The empire is the only political model that accommodates both pragmatism and optimism by providing central vision and resource agglomeration, and to favor imperialism does not mean so much that I would like to see a restoration of autarchy as it means I would like to see power diverted away from the alarmists and the mob of popular opinion to be given to the people who would hold every human alive accountable to her or his full potential.

American citizens have grown corrupt by simultaneous exposure to a great wealth of freedoms and to the technological fruits of an industrial superpower. We are all distanced from the slums of Jamaica, the wars of Colombia and the dangerous spread of fundamentalist Islam, and so we have little empathy for such plights. At the same time, we take our riches for granted so fundamentally that we would bite the hand that feeds us and call for an end to technology itself ... all instead of growing up.

Maybe American culture needs to go too.

Or maybe we just need to clean up our act and bring back the elegance ... rather like Drumheller Fountain.
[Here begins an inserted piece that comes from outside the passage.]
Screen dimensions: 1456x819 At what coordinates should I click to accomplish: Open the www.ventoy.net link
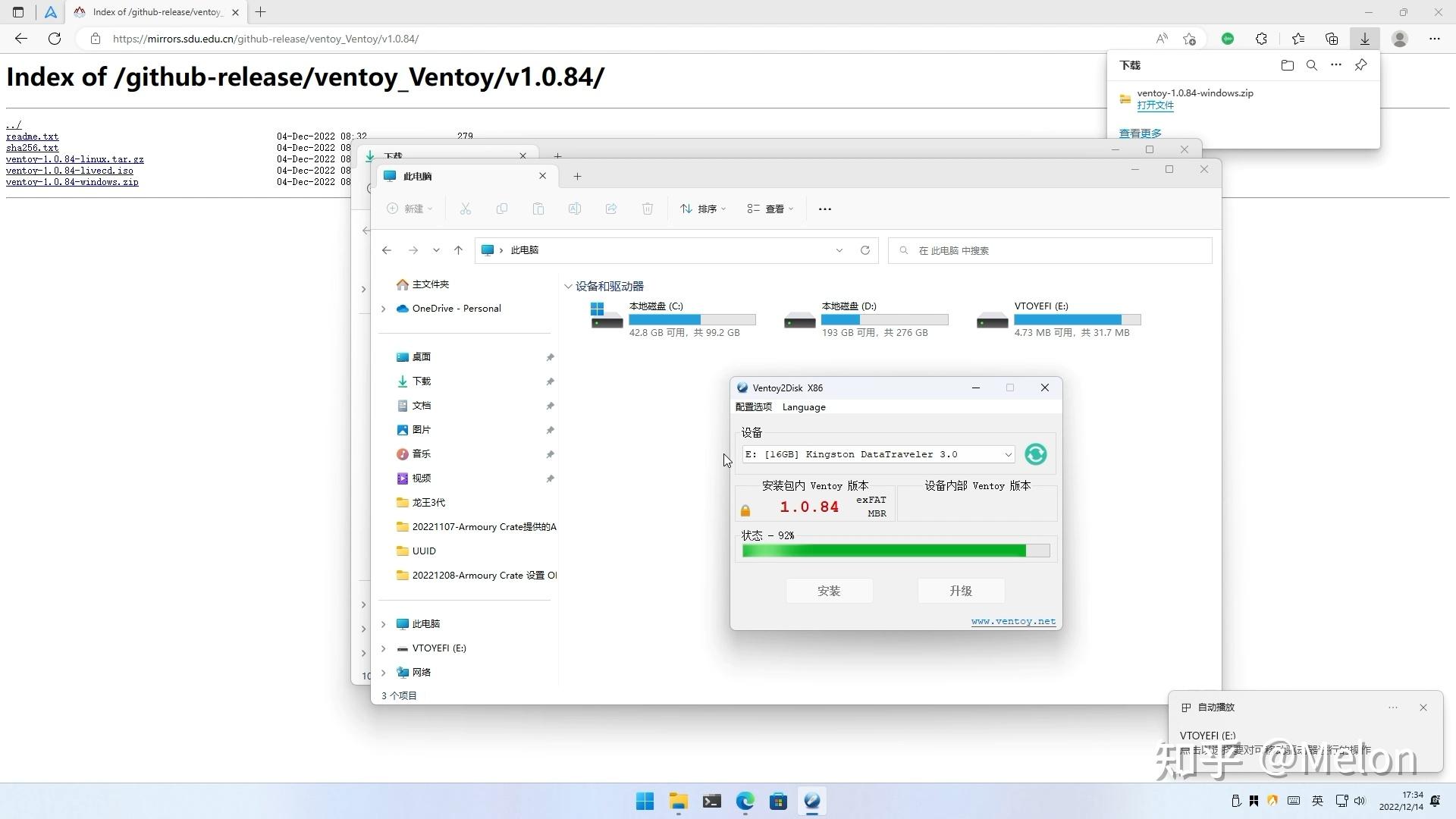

If you will follow my metaphor, it is bad enough that our beautiful campus grounds were widely let fallow last summer in order to conserve water, but the decommissioning of our fountain is and has been unacceptable. Turn on Drumheller Fountain and leave it on ... and clean the damn thing up!

By the same token, let silent the doomsayers that they may come to naught. Ave, LaRouche! Morituri te salutant.

Peace be unto you. As a parting thought, I offer two pieces of advice. Always be nice to clerks and cashiers, and never be fool enough to shake a left-handed person's right hand.